(EXTRACTED INFORMATION):
Start

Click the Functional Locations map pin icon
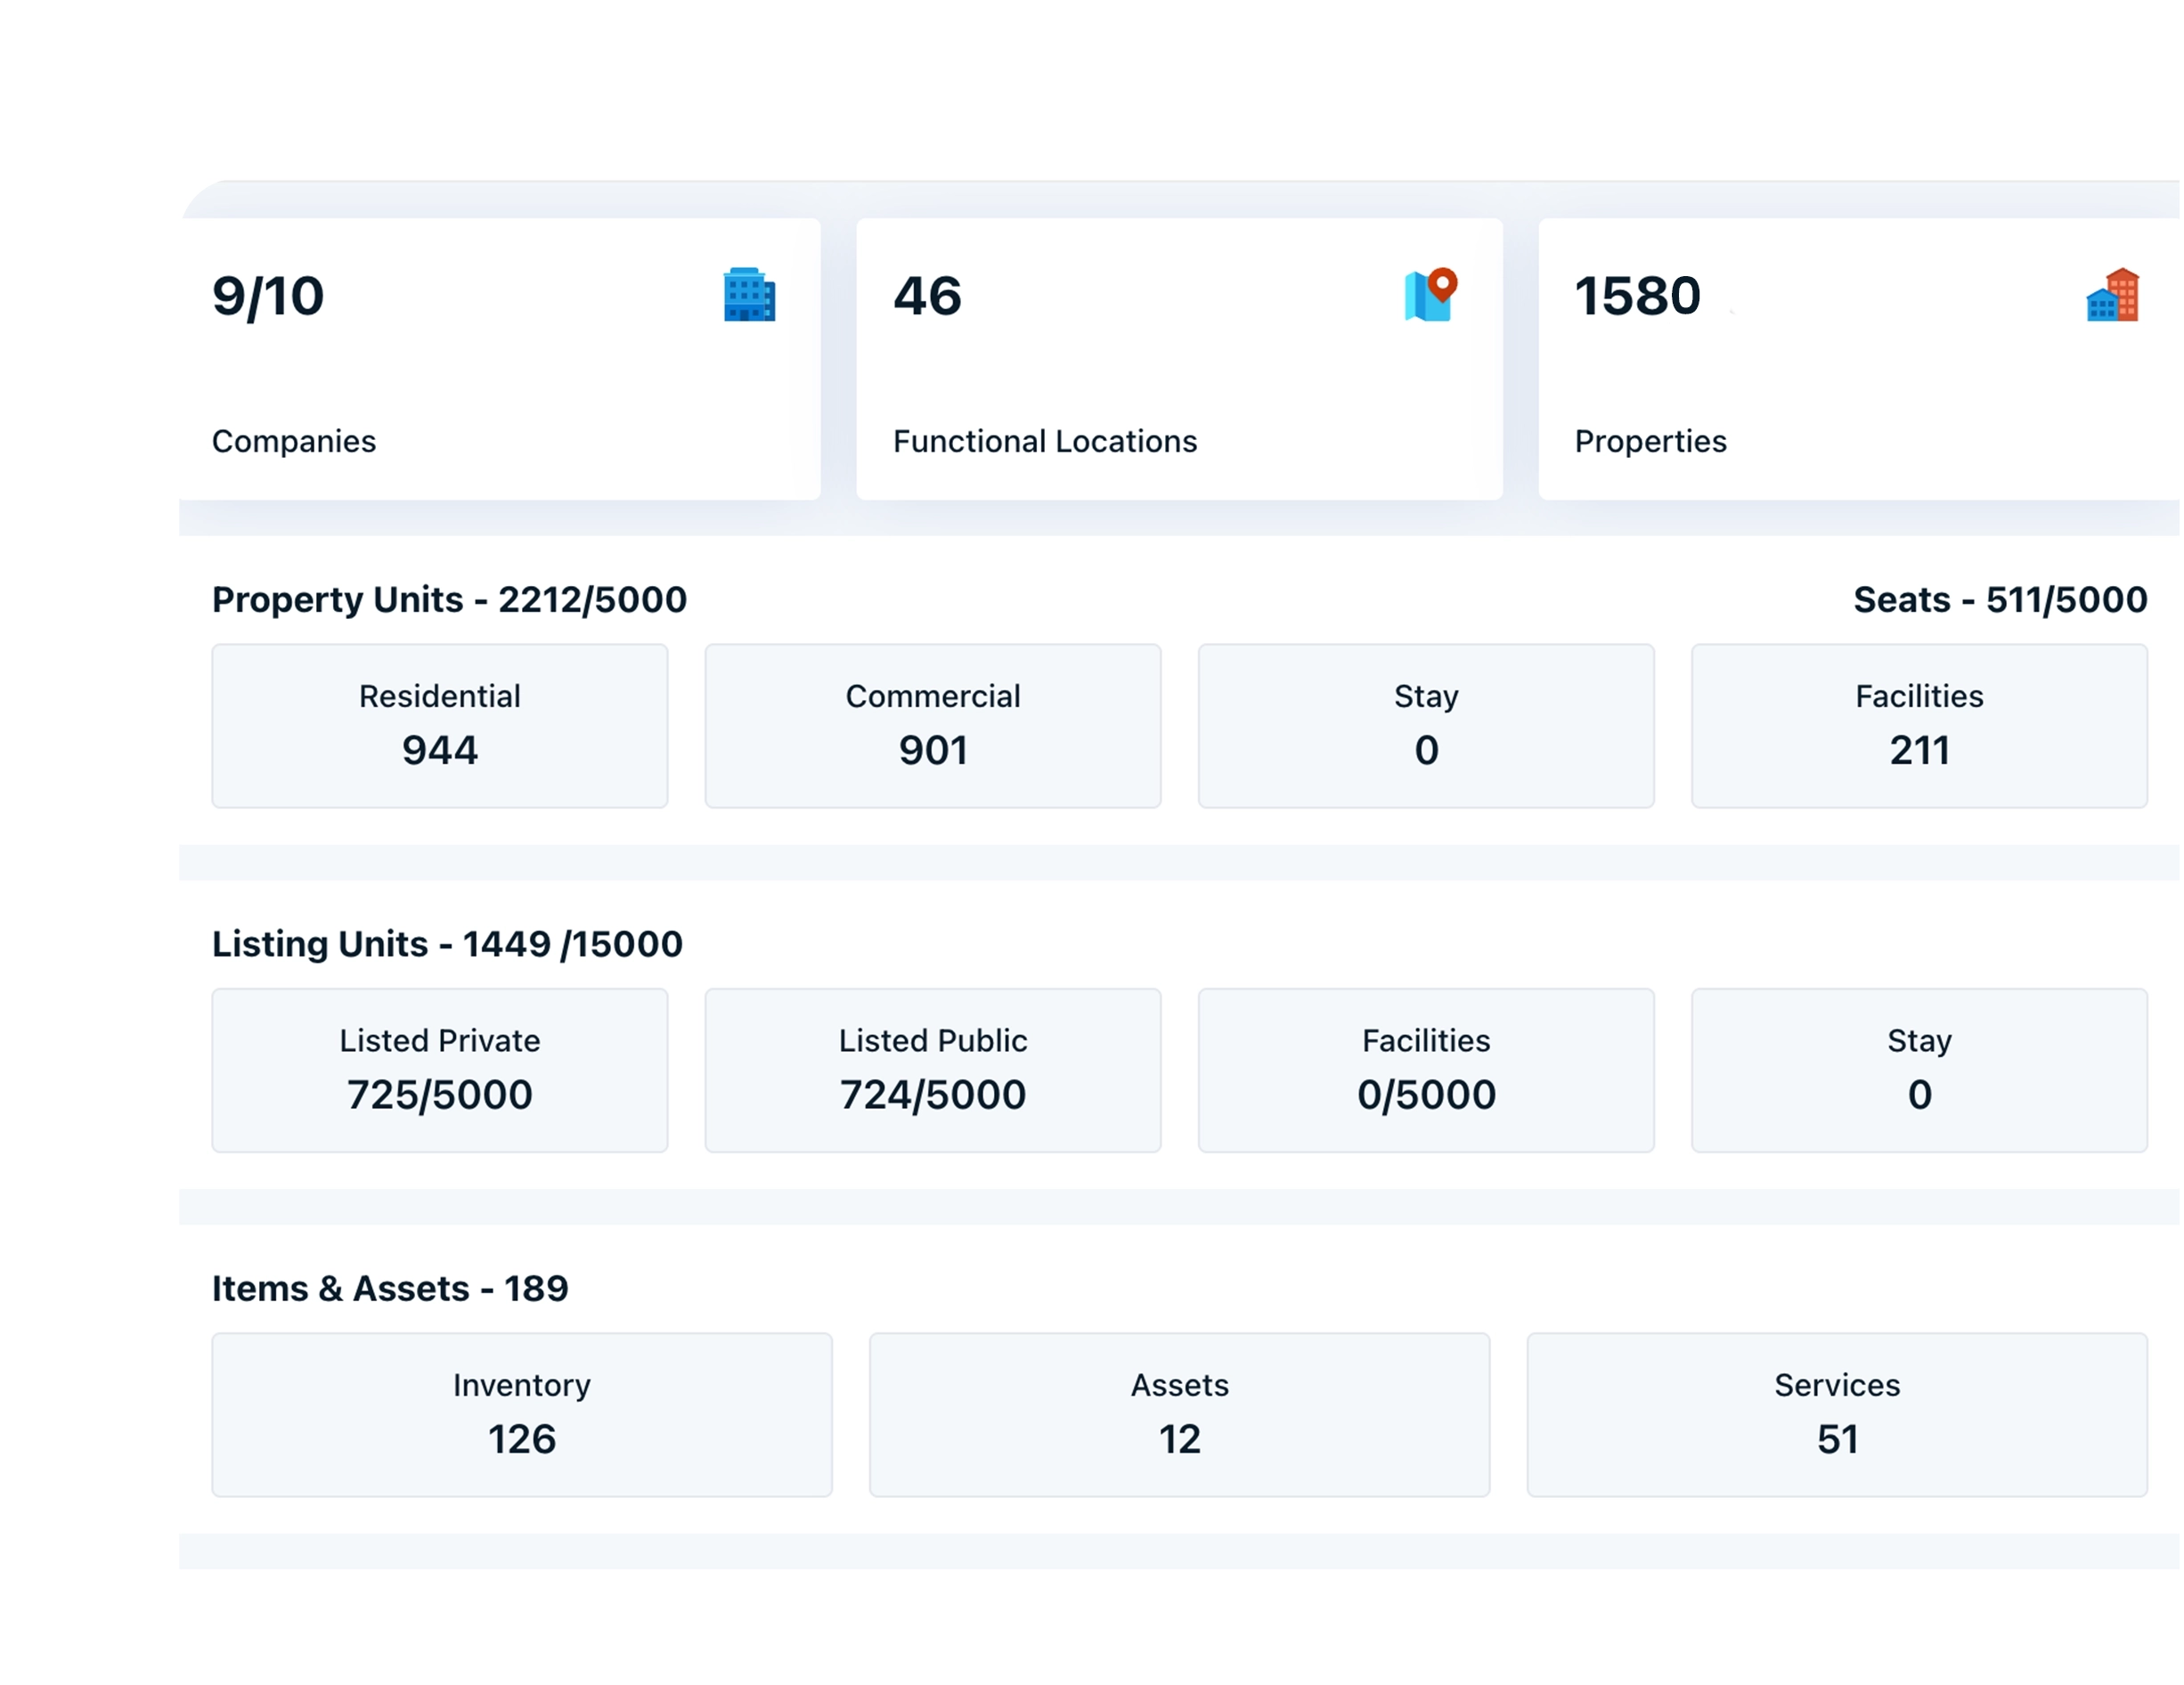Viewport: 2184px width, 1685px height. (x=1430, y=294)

End
Start

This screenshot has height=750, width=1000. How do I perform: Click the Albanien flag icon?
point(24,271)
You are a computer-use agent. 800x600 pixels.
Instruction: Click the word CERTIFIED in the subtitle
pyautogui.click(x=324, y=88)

End
Start

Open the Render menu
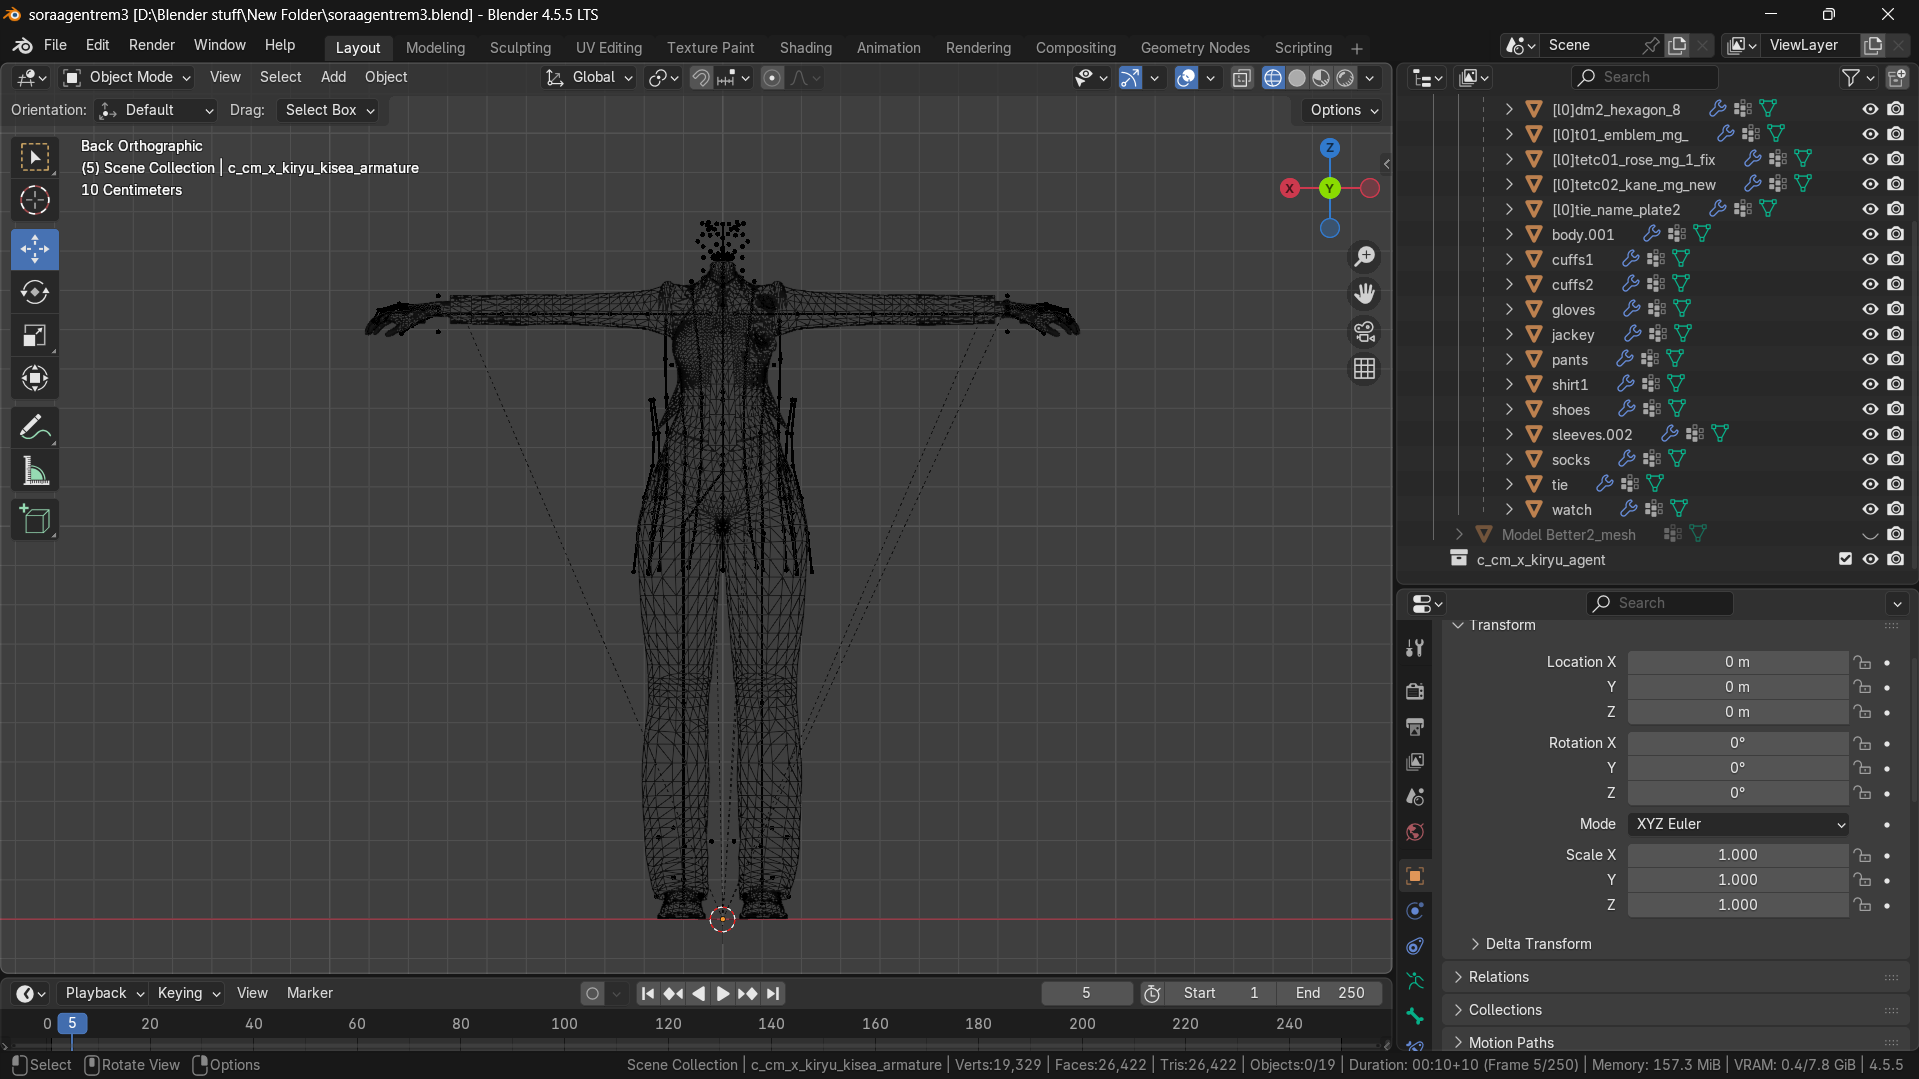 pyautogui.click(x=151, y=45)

End

(SET TASK): Copy out the lines above word for word, starting at the line containing "You are a computer-use agent. 800x600 pixels." and ending at the line containing "pyautogui.click(x=324, y=88)", both included.

(RESPONSE):
You are a computer-use agent. 800x600 pixels.
Instruction: Click the word CERTIFIED in the subtitle
pyautogui.click(x=324, y=88)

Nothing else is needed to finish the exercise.